The reported incident happened while Perdue was on the Georgia Tech campus stumping for the Republican candidate for governor, Brian Kemp, who is running against Democratic candidate Stacey Abrams. While Knauf was near Perdue, he tried to ask how he could endorse a candidate who was trying to reject "people's voter registrations on the basis of their race," CNN reported.

According to the court document, that's when "suddenly and without warning, Senator Perdue committed unlawful battery when he seized Mr. Knauf's phone, touching Mr. Knauf in the process of seizing the phone, while angrily declaring: 'No, I'm not doing that — I'm not doing that.' "

Knauf's question — which was only asked halfway before he was cut off — touched on an issue at the center of an increasingly rancorous gubernatorial race.
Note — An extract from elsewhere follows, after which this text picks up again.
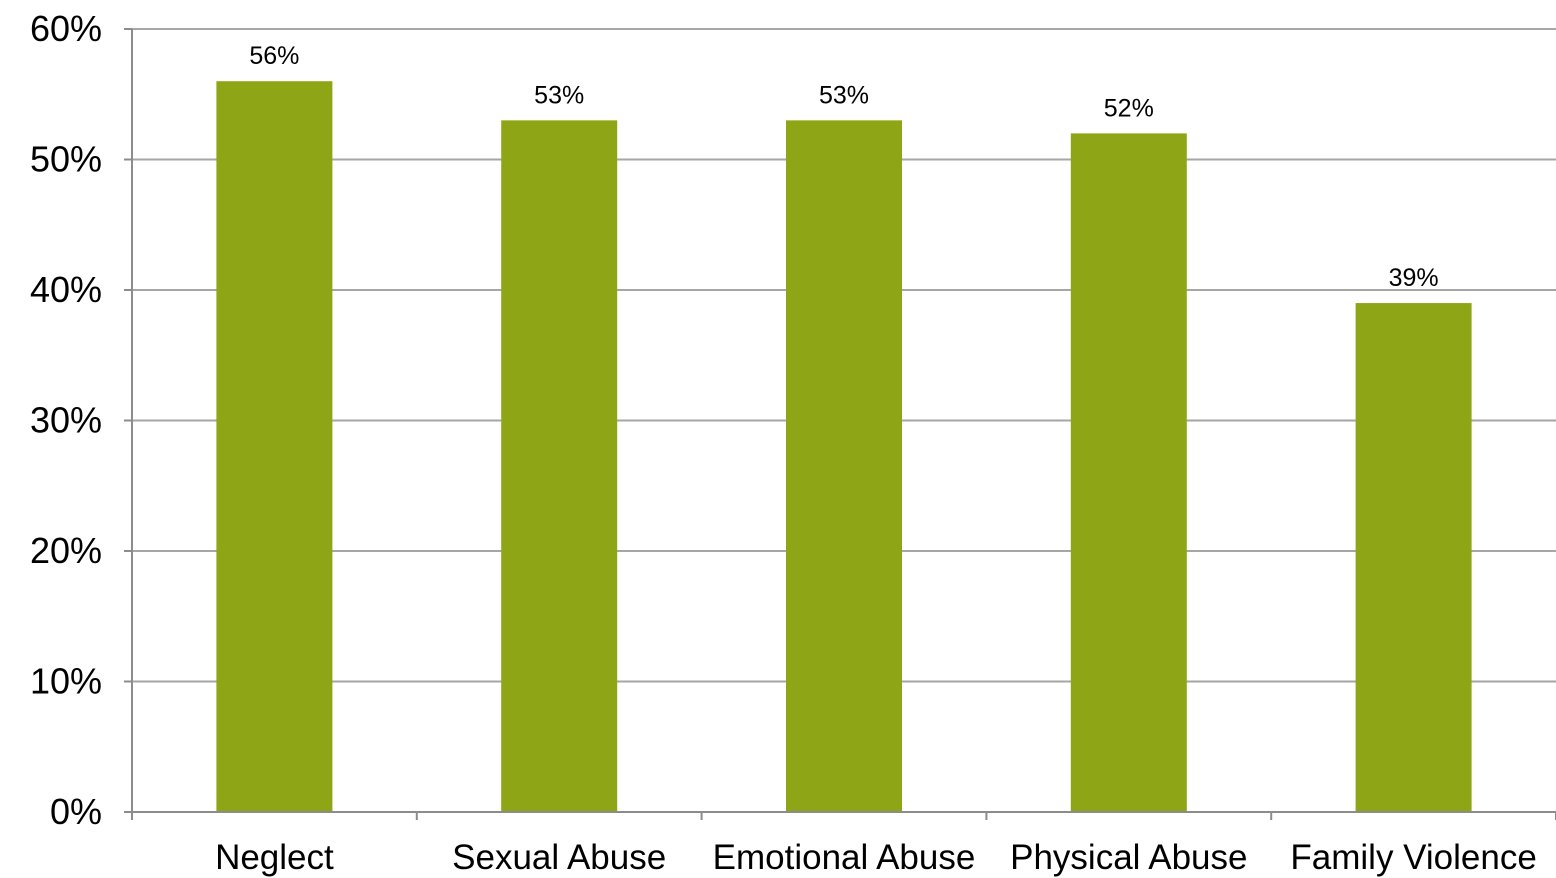 The height and width of the screenshot is (878, 1556). I want to click on x-tick-label: Family Violence, so click(1413, 858).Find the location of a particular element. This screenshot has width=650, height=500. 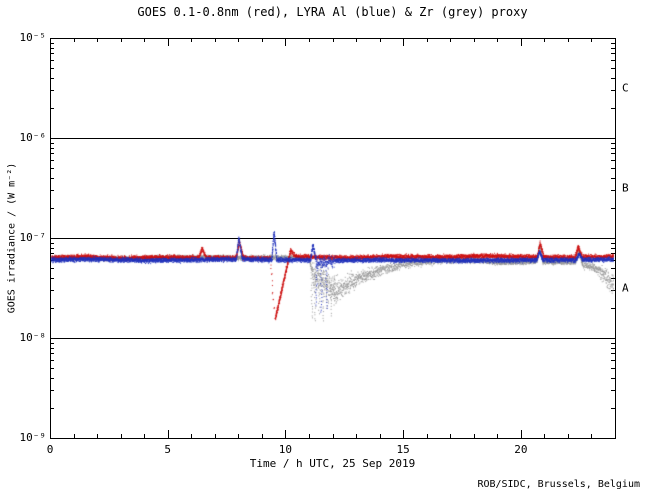

flare-class-label: A is located at coordinates (626, 288).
Kemp is also the secretary of state for Georgia and is currently warding off accusations of voter suppression. His opponents charge that his office had blocked more than 53,000 voter applications— almost 70 percent of them from black registrants — from going through, according to the Associated Press. Kemp has since said those 53,000 applications have successfully been registered, CNN noted.

“I was polite and respectful as I started to ask a question that is important to me and is, in fact, important to the health of our democracy,” Knauf said in a statement on Monday, The Hill reported. “Instead of answering in a civil and respectful way, Sen. Perdue ripped the phone out of my hands.”

Perdue’s office has continued to say that the incident was a misunderstanding and that the senator took Knauf's phone to take a selfie. According to The Hill, a spokeswoman for Perdue said that Perdue is well-known for taking pictures with his constituents and that he had believed the student was asking for a photo at the time.

Perdue's spokeswoman continued in the statement: “Georgians will see this for what it is – a manufactured setup to embarrass the senator and attack his credibility two weeks before the midterm elections. Instead, Democrats are embarrassing themselves with a frivolous case that will only waste the court’s time.”

Knauf is a student member of the Young Democratic Socialists of America, according to The Washington Post. Knauf’s attorneys said the student would be willing to dismiss the complaint if Perdue gave an apology and gave an answer to the question that was never fully asked during the incident.